This project gets information about different carriers (trucking) from USDOT).
The scraper hits each carrier page based on a list. The August 2020 version of that list is downloaded in the repo, but came from here: https://ai.fmcsa.dot.gov/SMS/files/FMCSA_CENSUS1_2020Aug.zip
You can get the current list by going to this page: https://ai.fmcsa.dot.gov/SMS/Tools/Downloads.aspx and downloading the "Motor Carrier Census Information".
Right now, the results
from each page make sense in python.
It's a list of included cargo (types) and vehicle types.
However, when it is written into csv's, the lists aren't valid columns.
They also only align by row number.
I plan to pivot them into long lists and include a carrier number they explicitly join to. Then, we should also include all the carrier level attributes in a third csv that can join to both.
There are some known bugs (and desired features) in [./todo.txt].
This project manages python dependencies with pipenv.
Follow their instructions (in the link) to install pipenv.
Then, simply run pipenv install
in this directory to install dependencies for this project.
Next, start a pipenv shell
.
Now, calls to python
or ipython
(for development) will use the correct dependencies.

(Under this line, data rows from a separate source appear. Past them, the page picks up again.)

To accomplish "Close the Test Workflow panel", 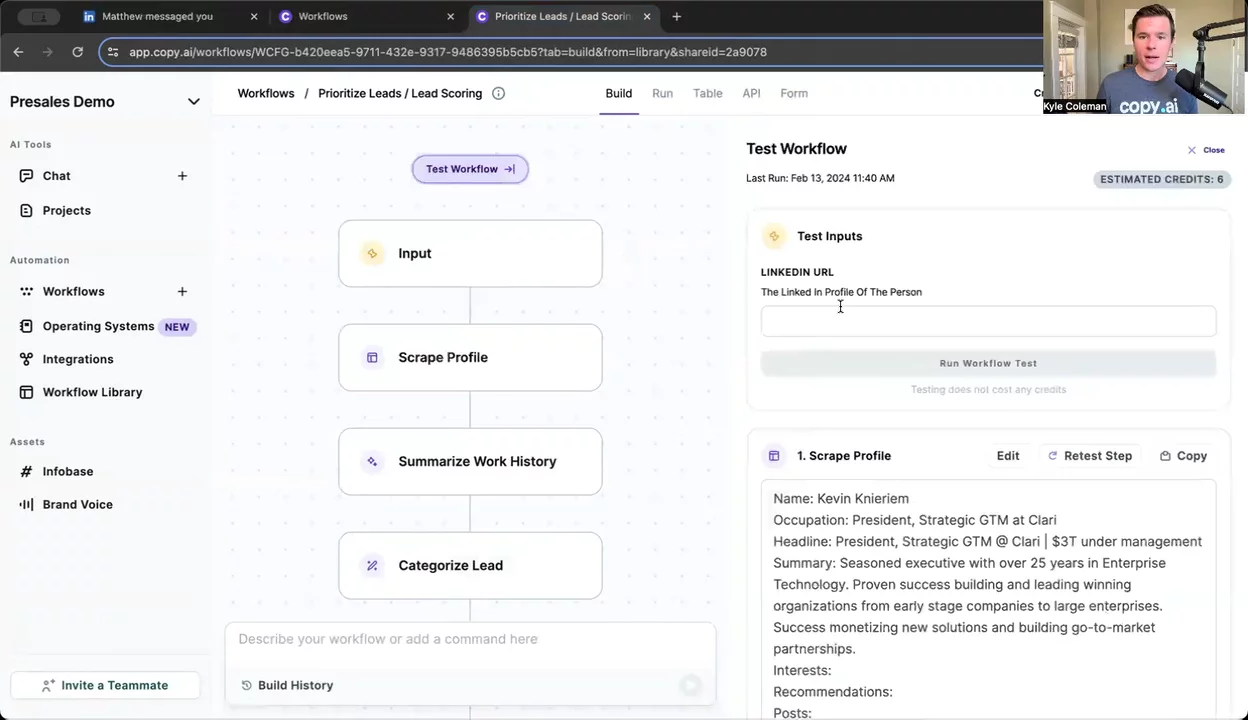I will pyautogui.click(x=1206, y=150).
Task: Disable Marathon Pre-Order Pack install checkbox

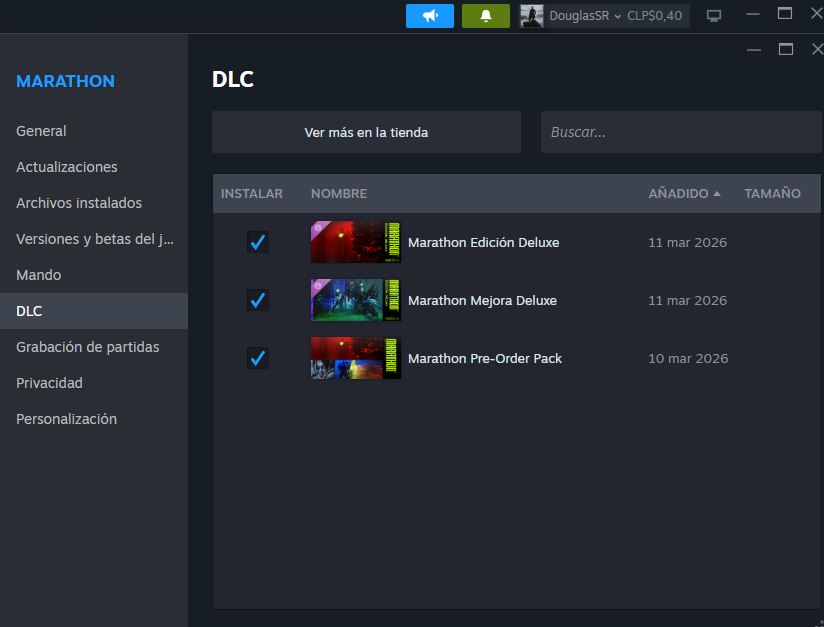Action: pyautogui.click(x=258, y=358)
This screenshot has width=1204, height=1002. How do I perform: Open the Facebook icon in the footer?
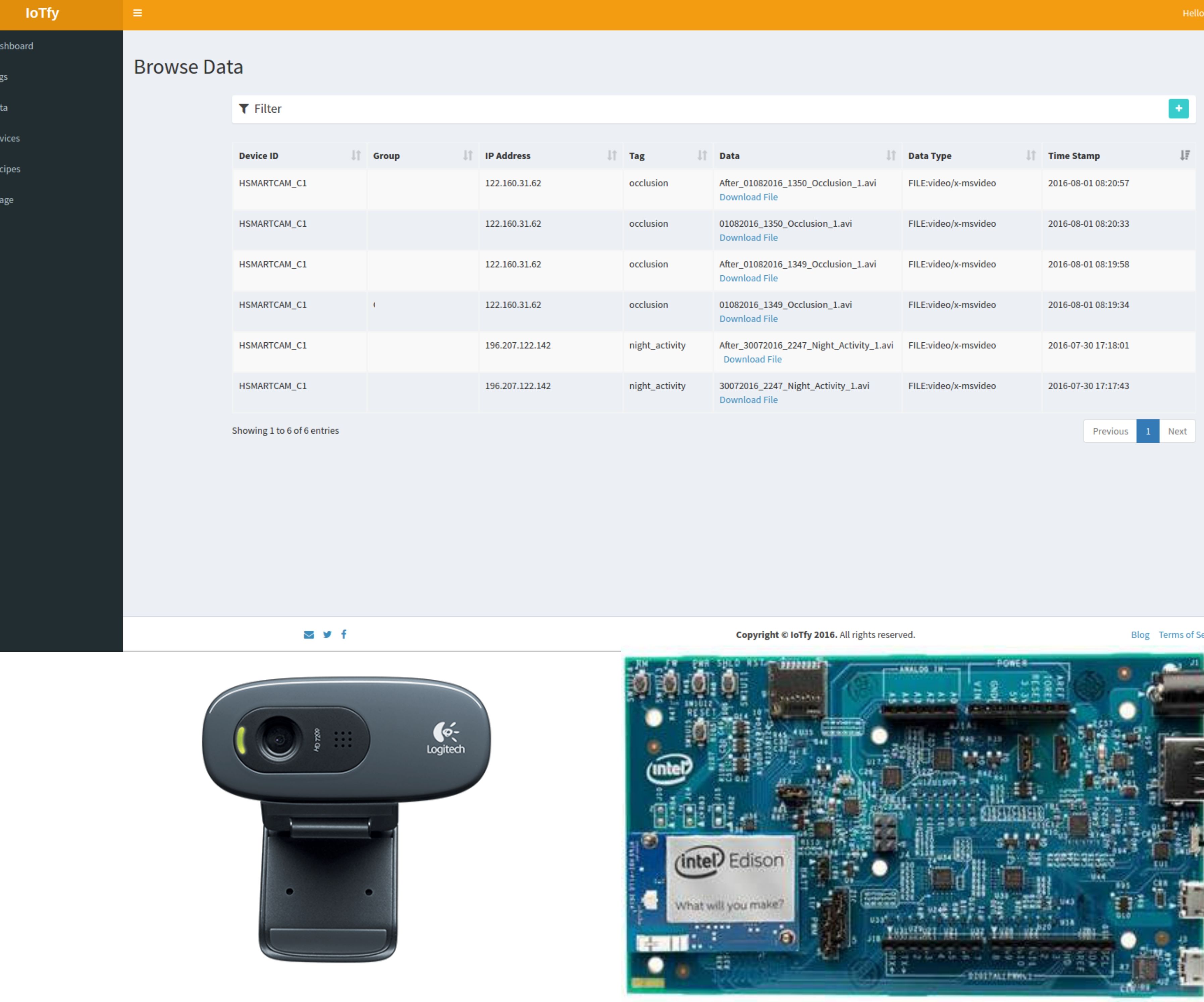coord(344,634)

To run this script, do python __init__.py
(in the pipenv shell).
To get going quickly, I used Beautiful Soup which is very flexible and easy to write. I started development in ipython where I could dynamically adjust and retry code.
To make the parser faster at scale, we should switch from Beautiful Soup to the Scrapy library. We can use https://github.com/combinatorist/scrape_mat as a syntax example.
To make the parser more robust, we should add the warnings
library and check every assumption about the page structure.
For example, if we don't get any vehicle types listed for a certain carrier, we need to know whether that's because we failed to parse them or the page didn't have them.
For example, we should check whether there are any new or missing html tags.
This will allows us to run with different logging levels.
For testing, to make sure the page structure hasn't changed, we can run with warnings as errors or with a limit on warnings of the same type.
We can run these on a random subset of the carriers (or in a random order) to make sure we aren't just testing the same few pages we've already tested or developed on.
The more syntactic, semantic, and logical assumptions we can test on the page and the scraped results, the better.
Overtime, we may notice slight changes in the page structure, which can generalize over.
We can't guarantee today's parser will work tomorrow, but if it works flexibly for all past versions, we're doing pretty well and we're protected in case they revert.
We also need to add try catch errors so a change to one carrier's page, doesn't stop us from trying other carriers.
It may also happen that page isn't always up. This is one reason, it would be good to record when we pulled each record (as well as their published last modified date). Then, we can always prioritize scraping the carriers which are new in the file or we haven't checked in a long time.
In my first run, I suddenly lost my connection after scraping 4.6K pages. I still have internet so I assume they are blocking me or their page is just down. Regardless, it is polite and prudent to use exponential backup when scraping. This means when there's a connection error, we should wait a set period of time. Then, if we get another connection error, we should double the wait time and continue. Once, we are able to connect again, we may start halving the wait time or start over without one. Ideally, we'd add a tiny bit of randomness to the wait time so we don't get in sync with other periodic loads on the system.